**Work instruction**: Retype every line of the records exactly.

**Dataset entries**:
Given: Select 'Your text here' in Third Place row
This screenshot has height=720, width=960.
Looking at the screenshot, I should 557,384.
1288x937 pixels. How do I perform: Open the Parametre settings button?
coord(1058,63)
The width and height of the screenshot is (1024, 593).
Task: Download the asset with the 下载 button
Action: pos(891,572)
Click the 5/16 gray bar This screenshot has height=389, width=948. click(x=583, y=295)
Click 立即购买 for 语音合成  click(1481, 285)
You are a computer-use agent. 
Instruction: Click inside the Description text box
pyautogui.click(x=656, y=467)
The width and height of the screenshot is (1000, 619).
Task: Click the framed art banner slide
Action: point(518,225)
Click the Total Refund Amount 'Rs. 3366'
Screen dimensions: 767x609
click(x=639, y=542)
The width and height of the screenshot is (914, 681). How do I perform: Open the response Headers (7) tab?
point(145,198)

**Solved problem**:
Given: Select 'Your text here' in Third Place row
This screenshot has height=720, width=960.
Looking at the screenshot, I should 557,384.
1288x937 pixels. How do I perform: Open the Parametre settings button?
coord(1058,63)
The width and height of the screenshot is (1024, 593).
Task: Download the asset with the 下载 button
Action: pos(891,572)
Click the 5/16 gray bar This screenshot has height=389, width=948. click(x=583, y=295)
Click 立即购买 for 语音合成  click(1481, 285)
You are a computer-use agent. 
Instruction: Click inside the Description text box
pyautogui.click(x=656, y=467)
The width and height of the screenshot is (1000, 619).
Task: Click the framed art banner slide
Action: point(518,225)
Click the Total Refund Amount 'Rs. 3366'
Screen dimensions: 767x609
click(x=639, y=542)
The width and height of the screenshot is (914, 681). How do I perform: Open the response Headers (7) tab?
point(145,198)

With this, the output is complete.